Paul doesn’t say that victory or triumph over your test produces hope.
It’s not passing the test, getting an A, that produces hope.
Sarah had plenty of suffering. And her suffering produced great endurance. And her endurance produced testing, when God visited her. Her process of testing was frightening. and embarrassing. She didn’t pass the test; God didn’t give her a grade at the end. But Sarah passed through the test, and her testing produced character and hope.
Despite the fact that we make mistakes and often fail our tests.
Something happens in the process of testing, that produces hope.
(Don’t tell the New York Department of Education that testing produces hope.)
Anytime we go through a test, we put something at stake.
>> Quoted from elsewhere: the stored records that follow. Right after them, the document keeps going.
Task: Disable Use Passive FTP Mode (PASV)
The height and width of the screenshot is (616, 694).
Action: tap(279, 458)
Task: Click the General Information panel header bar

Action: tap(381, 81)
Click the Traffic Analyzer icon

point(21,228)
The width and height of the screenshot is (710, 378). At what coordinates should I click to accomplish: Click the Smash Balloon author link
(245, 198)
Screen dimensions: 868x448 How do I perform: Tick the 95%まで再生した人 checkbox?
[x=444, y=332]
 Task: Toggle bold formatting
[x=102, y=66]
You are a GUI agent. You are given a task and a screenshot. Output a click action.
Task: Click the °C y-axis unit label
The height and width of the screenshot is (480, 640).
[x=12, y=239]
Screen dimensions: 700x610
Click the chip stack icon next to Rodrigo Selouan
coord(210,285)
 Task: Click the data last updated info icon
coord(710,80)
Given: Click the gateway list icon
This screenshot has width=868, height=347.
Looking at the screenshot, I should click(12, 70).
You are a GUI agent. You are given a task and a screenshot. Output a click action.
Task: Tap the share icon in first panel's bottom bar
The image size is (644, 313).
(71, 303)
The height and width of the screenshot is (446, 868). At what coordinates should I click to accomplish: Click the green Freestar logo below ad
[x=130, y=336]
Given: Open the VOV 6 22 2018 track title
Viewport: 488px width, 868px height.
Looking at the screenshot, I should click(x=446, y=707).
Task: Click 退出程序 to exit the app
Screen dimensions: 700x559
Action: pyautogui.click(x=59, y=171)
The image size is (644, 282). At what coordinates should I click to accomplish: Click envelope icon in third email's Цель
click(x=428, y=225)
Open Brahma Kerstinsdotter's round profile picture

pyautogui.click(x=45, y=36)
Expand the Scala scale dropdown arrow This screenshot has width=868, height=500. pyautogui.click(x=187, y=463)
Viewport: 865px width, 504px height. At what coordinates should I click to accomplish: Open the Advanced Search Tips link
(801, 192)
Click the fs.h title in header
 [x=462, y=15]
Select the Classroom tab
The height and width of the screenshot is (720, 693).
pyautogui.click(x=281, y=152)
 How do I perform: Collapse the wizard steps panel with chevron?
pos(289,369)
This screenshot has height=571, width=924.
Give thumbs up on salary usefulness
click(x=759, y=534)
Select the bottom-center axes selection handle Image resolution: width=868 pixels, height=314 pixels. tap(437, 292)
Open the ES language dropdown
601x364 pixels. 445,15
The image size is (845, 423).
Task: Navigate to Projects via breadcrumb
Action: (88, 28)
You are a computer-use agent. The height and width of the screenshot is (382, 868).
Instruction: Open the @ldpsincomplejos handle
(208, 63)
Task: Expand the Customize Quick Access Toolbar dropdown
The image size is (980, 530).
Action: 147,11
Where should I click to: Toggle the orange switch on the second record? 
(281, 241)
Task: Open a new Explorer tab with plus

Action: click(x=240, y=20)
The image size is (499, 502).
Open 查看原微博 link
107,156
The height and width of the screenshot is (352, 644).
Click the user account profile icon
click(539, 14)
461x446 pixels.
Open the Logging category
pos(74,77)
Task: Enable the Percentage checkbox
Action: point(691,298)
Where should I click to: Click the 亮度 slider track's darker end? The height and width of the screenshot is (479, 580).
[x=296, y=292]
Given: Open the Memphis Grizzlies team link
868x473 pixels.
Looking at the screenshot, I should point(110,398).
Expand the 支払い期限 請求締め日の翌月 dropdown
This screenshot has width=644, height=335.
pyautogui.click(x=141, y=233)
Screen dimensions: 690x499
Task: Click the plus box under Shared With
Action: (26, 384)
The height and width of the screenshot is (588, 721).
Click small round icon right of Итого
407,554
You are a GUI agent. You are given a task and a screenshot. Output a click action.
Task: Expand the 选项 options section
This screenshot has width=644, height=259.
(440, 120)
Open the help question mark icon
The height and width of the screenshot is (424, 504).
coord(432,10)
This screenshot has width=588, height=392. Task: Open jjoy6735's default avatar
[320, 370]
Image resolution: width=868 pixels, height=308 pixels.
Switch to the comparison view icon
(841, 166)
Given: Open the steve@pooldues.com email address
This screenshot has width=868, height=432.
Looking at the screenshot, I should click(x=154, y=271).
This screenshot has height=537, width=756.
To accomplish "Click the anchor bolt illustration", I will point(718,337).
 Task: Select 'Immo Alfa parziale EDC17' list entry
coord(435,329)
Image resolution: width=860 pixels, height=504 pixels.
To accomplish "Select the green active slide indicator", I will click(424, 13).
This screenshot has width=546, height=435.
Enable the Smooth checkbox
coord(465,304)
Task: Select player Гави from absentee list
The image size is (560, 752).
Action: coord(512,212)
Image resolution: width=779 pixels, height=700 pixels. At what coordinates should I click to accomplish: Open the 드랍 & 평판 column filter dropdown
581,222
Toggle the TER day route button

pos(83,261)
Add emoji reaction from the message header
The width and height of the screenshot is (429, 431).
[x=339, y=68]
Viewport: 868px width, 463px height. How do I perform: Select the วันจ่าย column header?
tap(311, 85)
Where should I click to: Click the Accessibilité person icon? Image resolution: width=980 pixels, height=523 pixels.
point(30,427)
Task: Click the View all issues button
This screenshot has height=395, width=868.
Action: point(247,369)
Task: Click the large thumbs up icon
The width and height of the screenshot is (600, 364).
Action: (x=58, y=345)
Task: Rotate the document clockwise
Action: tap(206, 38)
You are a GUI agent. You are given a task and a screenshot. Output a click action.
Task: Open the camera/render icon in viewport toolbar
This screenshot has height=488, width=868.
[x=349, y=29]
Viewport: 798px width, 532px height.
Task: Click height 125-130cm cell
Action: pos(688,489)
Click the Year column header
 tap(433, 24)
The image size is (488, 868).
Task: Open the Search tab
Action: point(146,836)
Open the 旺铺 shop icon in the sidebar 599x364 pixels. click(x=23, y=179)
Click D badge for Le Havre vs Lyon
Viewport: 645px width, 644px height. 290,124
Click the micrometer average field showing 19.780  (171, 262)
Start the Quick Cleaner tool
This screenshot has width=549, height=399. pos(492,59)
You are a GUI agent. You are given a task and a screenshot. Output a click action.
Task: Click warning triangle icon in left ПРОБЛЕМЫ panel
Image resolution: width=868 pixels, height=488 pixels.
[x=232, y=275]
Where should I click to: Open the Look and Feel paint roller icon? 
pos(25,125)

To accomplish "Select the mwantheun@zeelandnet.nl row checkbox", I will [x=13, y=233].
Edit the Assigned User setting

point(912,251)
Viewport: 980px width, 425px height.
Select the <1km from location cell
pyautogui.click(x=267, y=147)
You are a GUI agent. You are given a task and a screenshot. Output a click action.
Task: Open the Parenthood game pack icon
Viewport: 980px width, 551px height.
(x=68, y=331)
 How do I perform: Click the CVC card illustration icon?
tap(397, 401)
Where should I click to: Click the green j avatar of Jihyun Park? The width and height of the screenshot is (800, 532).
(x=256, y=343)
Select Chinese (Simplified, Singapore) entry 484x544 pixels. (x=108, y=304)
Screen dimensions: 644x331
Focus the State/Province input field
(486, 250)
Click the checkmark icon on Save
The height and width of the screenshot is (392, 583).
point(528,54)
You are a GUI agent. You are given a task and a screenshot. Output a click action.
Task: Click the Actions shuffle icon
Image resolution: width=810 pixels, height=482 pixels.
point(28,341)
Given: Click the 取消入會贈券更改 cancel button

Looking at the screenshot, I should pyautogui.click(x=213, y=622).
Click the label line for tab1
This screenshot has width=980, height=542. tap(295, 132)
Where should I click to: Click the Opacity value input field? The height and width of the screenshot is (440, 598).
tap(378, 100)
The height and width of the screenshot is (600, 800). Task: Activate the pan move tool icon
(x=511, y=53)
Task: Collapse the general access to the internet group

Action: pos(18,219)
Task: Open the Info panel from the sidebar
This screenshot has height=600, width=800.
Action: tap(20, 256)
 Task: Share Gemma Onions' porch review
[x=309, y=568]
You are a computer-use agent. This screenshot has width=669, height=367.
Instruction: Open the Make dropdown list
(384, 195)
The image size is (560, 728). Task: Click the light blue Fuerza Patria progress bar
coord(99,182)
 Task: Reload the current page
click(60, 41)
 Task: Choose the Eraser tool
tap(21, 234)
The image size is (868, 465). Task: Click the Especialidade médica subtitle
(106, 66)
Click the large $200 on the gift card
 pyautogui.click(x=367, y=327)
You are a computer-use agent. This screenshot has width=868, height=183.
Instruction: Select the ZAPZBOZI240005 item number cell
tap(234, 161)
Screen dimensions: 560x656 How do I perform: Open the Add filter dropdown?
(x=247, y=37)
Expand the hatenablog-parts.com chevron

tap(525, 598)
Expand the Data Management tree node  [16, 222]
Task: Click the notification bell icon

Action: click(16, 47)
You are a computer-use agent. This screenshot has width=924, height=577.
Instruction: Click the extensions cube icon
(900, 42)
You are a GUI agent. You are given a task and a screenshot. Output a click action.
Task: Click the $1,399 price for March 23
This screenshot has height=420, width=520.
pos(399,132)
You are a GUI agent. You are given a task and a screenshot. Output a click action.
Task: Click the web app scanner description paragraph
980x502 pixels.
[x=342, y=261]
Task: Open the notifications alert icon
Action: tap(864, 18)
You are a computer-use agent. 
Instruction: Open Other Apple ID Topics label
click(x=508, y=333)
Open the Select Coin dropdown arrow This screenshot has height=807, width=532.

We make ourselves vulnerable.
We are ready to learn something that we didn’t know before.
And we might lose something dear to us.
And when we make ourselves truly vulnerable, ready to let go of everything we hold on to, we have faith.
Faith is the secret strength in vulnerability.
Faith that despite the darkness and the many losses-- we are created and saved in a true love that cannot be lost.
As our brother Paul reminds us, we are not made righteous by winning, by passing the test. This is not a human test with right answers and wrong answers.
We are made righteous by faith.
We are tested so that we can learn ourselves in hope, and become ourselves in the process.
Physicists who study the nature of matter, quantum mechanics, identify in the tiniest particles a strange property, called quantum superposition. I’m not an expert, but I understand the essential idea to be, that a tiny particle like an electron cannot be described as occupying a single position or a single path, the way large objects do, the way this glass or this microphone exists here in this one location, until it moves along a single path to another location.
Rather, the electron exists as a composite of all the possible paths or positions it might take. It’s not just that we don’t know where the electron is, but that truly the election does not have a single position or path.
It is only when human observers test this electron, that it collapses from occupying all those possible states, and takes a single path to a single destination.
This is in contrast with the classical Newtonian view of matter, that if we know enough about an object right now, we can predict with certainty its future state.
Quantum physicists says, No. Until we actually test a particle, the best we can know is its possibilities.
It seems that God has built into the very fabric of our world, the reality that the process of being tested, makes us who we are.
As we learn from our Gospel reading, God has compassion for us. God sees we are like sheep without a shepherd. We are a full and ready harvest with few laborers to gather us.
So God, having compassion, sends to us those who can heal, cure our diseases, cast out demons, and bring the dead back to life. God sends to us those who proclaim the good news, “The Kingdom of heaven has come near.” And God also sends us to do all these things.
In compassion, God has visited us, more than once!
God came to visit Sarah and Abraham, and ate their food and washed up under the tree outside their tent.
God came to visit Sarah and Abraham, and ate their food and washed up under the tree outside their tent.
God came to us again, to our towns, looking for welcoming hearts, and God gave us food and drink and washed our feet.
And God has promised to come again to visit us, and God us making us into who we are.
Unto him that loved us and washed us from our sins in his own blood,
And has made us kings and priests unto God and his Father
Unto him be glory and dominion forever and ever, Amen.